■ Prompt ■
Count the lines in the records below that contain the string "This", treating uppercase and lowercase as different, and reply with only that number.

■ Dataset extract ■
* START *

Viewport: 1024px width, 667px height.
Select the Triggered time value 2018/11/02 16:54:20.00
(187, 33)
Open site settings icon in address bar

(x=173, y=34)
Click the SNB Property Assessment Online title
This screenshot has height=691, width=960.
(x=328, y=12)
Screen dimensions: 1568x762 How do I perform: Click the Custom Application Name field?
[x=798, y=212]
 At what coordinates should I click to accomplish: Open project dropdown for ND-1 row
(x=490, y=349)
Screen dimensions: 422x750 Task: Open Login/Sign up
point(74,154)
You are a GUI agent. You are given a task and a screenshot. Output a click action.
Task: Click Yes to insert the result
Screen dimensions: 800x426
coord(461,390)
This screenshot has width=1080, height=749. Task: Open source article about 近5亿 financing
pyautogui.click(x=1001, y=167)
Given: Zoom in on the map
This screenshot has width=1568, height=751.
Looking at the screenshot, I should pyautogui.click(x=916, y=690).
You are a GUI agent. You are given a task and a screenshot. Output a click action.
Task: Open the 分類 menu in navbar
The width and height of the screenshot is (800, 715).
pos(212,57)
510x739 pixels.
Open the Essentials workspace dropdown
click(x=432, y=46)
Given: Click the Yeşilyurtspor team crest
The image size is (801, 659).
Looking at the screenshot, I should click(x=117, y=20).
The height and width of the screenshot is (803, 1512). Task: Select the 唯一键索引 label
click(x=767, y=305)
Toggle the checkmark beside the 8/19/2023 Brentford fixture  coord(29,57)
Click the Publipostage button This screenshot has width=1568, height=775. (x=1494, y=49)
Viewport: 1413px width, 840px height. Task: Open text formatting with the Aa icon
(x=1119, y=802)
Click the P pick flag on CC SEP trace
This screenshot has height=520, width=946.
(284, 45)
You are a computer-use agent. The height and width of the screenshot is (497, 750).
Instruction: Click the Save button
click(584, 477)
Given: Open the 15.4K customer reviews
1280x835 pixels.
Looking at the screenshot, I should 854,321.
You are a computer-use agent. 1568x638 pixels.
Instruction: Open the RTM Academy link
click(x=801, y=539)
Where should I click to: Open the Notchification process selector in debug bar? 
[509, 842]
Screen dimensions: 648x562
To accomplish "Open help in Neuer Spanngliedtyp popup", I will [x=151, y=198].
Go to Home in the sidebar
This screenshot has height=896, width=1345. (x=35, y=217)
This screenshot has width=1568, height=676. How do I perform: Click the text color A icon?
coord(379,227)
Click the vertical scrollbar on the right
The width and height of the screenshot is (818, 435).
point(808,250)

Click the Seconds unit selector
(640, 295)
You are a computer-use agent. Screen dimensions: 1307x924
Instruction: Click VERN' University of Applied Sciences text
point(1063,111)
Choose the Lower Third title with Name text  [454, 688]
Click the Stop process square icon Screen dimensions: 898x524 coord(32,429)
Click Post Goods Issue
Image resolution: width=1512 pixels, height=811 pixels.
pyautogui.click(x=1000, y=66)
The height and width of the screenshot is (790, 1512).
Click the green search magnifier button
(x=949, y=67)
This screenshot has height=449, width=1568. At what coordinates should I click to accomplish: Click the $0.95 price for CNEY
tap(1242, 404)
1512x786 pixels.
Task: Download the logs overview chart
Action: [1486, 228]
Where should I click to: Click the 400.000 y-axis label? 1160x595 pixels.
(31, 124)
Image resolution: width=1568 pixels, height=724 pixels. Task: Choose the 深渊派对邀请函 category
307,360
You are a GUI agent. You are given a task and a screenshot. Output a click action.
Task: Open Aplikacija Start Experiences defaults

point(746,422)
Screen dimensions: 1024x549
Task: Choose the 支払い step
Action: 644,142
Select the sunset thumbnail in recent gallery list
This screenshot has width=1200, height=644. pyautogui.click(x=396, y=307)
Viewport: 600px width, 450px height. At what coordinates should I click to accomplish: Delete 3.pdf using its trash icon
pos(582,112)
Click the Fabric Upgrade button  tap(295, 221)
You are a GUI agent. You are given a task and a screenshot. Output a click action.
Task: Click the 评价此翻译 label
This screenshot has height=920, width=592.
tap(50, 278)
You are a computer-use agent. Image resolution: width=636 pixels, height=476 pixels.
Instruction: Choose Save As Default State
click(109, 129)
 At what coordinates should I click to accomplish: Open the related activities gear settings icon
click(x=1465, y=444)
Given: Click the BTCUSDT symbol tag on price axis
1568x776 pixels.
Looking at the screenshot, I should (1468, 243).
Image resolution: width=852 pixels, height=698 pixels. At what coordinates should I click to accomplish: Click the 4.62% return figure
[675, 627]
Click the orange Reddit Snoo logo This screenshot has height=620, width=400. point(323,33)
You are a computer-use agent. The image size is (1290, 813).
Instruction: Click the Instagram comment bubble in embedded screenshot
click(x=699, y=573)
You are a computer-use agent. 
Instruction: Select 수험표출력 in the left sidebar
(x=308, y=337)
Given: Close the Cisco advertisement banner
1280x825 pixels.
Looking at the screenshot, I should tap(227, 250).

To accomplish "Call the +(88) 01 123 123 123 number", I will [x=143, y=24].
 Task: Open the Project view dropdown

* END *

■ Solution ■
11